<<<<

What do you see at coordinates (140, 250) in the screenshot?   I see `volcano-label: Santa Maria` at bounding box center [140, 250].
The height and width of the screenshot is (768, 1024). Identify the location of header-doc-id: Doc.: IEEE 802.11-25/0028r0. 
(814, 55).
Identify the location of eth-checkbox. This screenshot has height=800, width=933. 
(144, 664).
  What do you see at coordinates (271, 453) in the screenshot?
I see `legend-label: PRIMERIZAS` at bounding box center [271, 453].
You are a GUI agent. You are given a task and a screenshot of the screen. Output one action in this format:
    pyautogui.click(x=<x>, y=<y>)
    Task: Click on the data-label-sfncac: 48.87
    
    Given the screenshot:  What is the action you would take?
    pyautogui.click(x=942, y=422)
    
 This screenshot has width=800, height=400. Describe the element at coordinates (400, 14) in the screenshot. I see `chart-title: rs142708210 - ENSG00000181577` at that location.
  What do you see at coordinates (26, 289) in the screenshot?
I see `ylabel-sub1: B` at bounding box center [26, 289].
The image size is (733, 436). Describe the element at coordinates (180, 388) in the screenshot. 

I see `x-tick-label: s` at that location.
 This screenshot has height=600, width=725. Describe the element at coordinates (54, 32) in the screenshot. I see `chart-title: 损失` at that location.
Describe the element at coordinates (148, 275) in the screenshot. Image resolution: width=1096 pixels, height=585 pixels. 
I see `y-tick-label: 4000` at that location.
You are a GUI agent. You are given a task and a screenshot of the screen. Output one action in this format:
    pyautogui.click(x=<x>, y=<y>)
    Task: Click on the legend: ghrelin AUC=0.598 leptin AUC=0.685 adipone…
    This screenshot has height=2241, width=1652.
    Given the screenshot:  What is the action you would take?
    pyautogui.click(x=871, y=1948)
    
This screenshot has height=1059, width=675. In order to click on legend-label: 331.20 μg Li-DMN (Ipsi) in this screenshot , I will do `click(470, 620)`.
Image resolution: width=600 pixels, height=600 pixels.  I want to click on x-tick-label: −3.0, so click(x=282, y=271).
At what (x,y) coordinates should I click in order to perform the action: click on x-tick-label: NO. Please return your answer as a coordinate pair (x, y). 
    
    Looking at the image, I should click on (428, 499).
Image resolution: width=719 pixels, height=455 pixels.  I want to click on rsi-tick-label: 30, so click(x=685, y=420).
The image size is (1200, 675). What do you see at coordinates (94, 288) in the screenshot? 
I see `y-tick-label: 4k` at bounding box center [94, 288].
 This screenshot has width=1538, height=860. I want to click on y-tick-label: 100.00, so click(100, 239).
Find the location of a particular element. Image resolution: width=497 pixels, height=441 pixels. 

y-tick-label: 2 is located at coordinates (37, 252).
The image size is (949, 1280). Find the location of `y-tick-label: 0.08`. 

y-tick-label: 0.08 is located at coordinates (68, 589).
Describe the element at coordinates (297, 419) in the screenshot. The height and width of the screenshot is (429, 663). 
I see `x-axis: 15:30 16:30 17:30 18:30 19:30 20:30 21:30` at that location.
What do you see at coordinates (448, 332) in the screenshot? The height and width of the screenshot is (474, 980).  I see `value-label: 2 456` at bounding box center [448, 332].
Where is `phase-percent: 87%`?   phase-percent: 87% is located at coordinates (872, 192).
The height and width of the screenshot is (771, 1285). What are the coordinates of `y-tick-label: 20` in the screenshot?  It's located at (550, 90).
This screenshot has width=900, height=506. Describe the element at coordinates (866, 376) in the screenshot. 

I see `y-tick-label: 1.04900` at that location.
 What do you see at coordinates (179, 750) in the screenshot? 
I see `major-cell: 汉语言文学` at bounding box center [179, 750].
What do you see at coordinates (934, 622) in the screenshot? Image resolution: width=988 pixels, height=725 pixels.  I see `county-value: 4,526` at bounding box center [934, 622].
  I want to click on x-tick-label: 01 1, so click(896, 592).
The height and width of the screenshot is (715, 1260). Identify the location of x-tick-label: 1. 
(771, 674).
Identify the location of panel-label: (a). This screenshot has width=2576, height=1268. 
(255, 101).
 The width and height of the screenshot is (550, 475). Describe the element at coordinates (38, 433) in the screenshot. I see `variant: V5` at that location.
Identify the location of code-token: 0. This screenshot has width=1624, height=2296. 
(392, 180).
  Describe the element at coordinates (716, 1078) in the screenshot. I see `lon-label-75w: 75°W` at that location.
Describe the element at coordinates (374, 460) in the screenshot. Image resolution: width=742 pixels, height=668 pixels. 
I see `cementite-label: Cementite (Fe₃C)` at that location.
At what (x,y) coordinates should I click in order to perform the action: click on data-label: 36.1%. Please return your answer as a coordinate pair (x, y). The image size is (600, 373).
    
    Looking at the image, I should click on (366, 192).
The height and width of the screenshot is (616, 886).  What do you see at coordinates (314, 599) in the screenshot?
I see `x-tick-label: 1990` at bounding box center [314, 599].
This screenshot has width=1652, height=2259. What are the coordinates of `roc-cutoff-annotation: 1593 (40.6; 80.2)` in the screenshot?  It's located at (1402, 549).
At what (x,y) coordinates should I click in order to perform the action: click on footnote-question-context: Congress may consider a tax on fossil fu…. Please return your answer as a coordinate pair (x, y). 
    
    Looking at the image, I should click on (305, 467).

>>>>

Aim of the task
Copy every one of the lines above word for word, without changing anything.

Solution for this problem
What do you see at coordinates (140, 250) in the screenshot?   I see `volcano-label: Santa Maria` at bounding box center [140, 250].
The height and width of the screenshot is (768, 1024). Identify the location of header-doc-id: Doc.: IEEE 802.11-25/0028r0. 
(814, 55).
Identify the location of eth-checkbox. This screenshot has height=800, width=933. 
(144, 664).
  What do you see at coordinates (271, 453) in the screenshot?
I see `legend-label: PRIMERIZAS` at bounding box center [271, 453].
You are a GUI agent. You are given a task and a screenshot of the screen. Output one action in this format:
    pyautogui.click(x=<x>, y=<y>)
    Task: Click on the data-label-sfncac: 48.87
    
    Given the screenshot:  What is the action you would take?
    pyautogui.click(x=942, y=422)
    
 This screenshot has width=800, height=400. Describe the element at coordinates (400, 14) in the screenshot. I see `chart-title: rs142708210 - ENSG00000181577` at that location.
  What do you see at coordinates (26, 289) in the screenshot?
I see `ylabel-sub1: B` at bounding box center [26, 289].
The image size is (733, 436). Describe the element at coordinates (180, 388) in the screenshot. 

I see `x-tick-label: s` at that location.
 This screenshot has height=600, width=725. Describe the element at coordinates (54, 32) in the screenshot. I see `chart-title: 损失` at that location.
Describe the element at coordinates (148, 275) in the screenshot. Image resolution: width=1096 pixels, height=585 pixels. 
I see `y-tick-label: 4000` at that location.
You are a GUI agent. You are given a task and a screenshot of the screen. Output one action in this format:
    pyautogui.click(x=<x>, y=<y>)
    Task: Click on the legend: ghrelin AUC=0.598 leptin AUC=0.685 adipone…
    This screenshot has height=2241, width=1652.
    Given the screenshot:  What is the action you would take?
    pyautogui.click(x=871, y=1948)
    
This screenshot has height=1059, width=675. In order to click on legend-label: 331.20 μg Li-DMN (Ipsi) in this screenshot , I will do `click(470, 620)`.
Image resolution: width=600 pixels, height=600 pixels.  I want to click on x-tick-label: −3.0, so click(x=282, y=271).
At what (x,y) coordinates should I click in order to perform the action: click on x-tick-label: NO. Please return your answer as a coordinate pair (x, y). 
    
    Looking at the image, I should click on (428, 499).
Image resolution: width=719 pixels, height=455 pixels.  I want to click on rsi-tick-label: 30, so click(x=685, y=420).
The image size is (1200, 675). What do you see at coordinates (94, 288) in the screenshot? 
I see `y-tick-label: 4k` at bounding box center [94, 288].
 This screenshot has width=1538, height=860. I want to click on y-tick-label: 100.00, so click(100, 239).
Find the location of a particular element. Image resolution: width=497 pixels, height=441 pixels. 

y-tick-label: 2 is located at coordinates (37, 252).
The image size is (949, 1280). Find the location of `y-tick-label: 0.08`. 

y-tick-label: 0.08 is located at coordinates (68, 589).
Describe the element at coordinates (297, 419) in the screenshot. The height and width of the screenshot is (429, 663). 
I see `x-axis: 15:30 16:30 17:30 18:30 19:30 20:30 21:30` at that location.
What do you see at coordinates (448, 332) in the screenshot? The height and width of the screenshot is (474, 980).  I see `value-label: 2 456` at bounding box center [448, 332].
Where is `phase-percent: 87%`?   phase-percent: 87% is located at coordinates (872, 192).
The height and width of the screenshot is (771, 1285). What are the coordinates of `y-tick-label: 20` in the screenshot?  It's located at (550, 90).
This screenshot has width=900, height=506. Describe the element at coordinates (866, 376) in the screenshot. 

I see `y-tick-label: 1.04900` at that location.
 What do you see at coordinates (179, 750) in the screenshot? 
I see `major-cell: 汉语言文学` at bounding box center [179, 750].
What do you see at coordinates (934, 622) in the screenshot? Image resolution: width=988 pixels, height=725 pixels.  I see `county-value: 4,526` at bounding box center [934, 622].
  I want to click on x-tick-label: 01 1, so click(896, 592).
The height and width of the screenshot is (715, 1260). Identify the location of x-tick-label: 1. 
(771, 674).
Identify the location of panel-label: (a). This screenshot has width=2576, height=1268. 
(255, 101).
 The width and height of the screenshot is (550, 475). Describe the element at coordinates (38, 433) in the screenshot. I see `variant: V5` at that location.
Identify the location of code-token: 0. This screenshot has width=1624, height=2296. 
(392, 180).
  Describe the element at coordinates (716, 1078) in the screenshot. I see `lon-label-75w: 75°W` at that location.
Describe the element at coordinates (374, 460) in the screenshot. Image resolution: width=742 pixels, height=668 pixels. 
I see `cementite-label: Cementite (Fe₃C)` at that location.
At what (x,y) coordinates should I click in order to perform the action: click on data-label: 36.1%. Please return your answer as a coordinate pair (x, y). The image size is (600, 373).
    
    Looking at the image, I should click on (366, 192).
The height and width of the screenshot is (616, 886).  What do you see at coordinates (314, 599) in the screenshot?
I see `x-tick-label: 1990` at bounding box center [314, 599].
This screenshot has width=1652, height=2259. What are the coordinates of `roc-cutoff-annotation: 1593 (40.6; 80.2)` in the screenshot?  It's located at (1402, 549).
At what (x,y) coordinates should I click in order to perform the action: click on footnote-question-context: Congress may consider a tax on fossil fu…. Please return your answer as a coordinate pair (x, y). 
    
    Looking at the image, I should click on (305, 467).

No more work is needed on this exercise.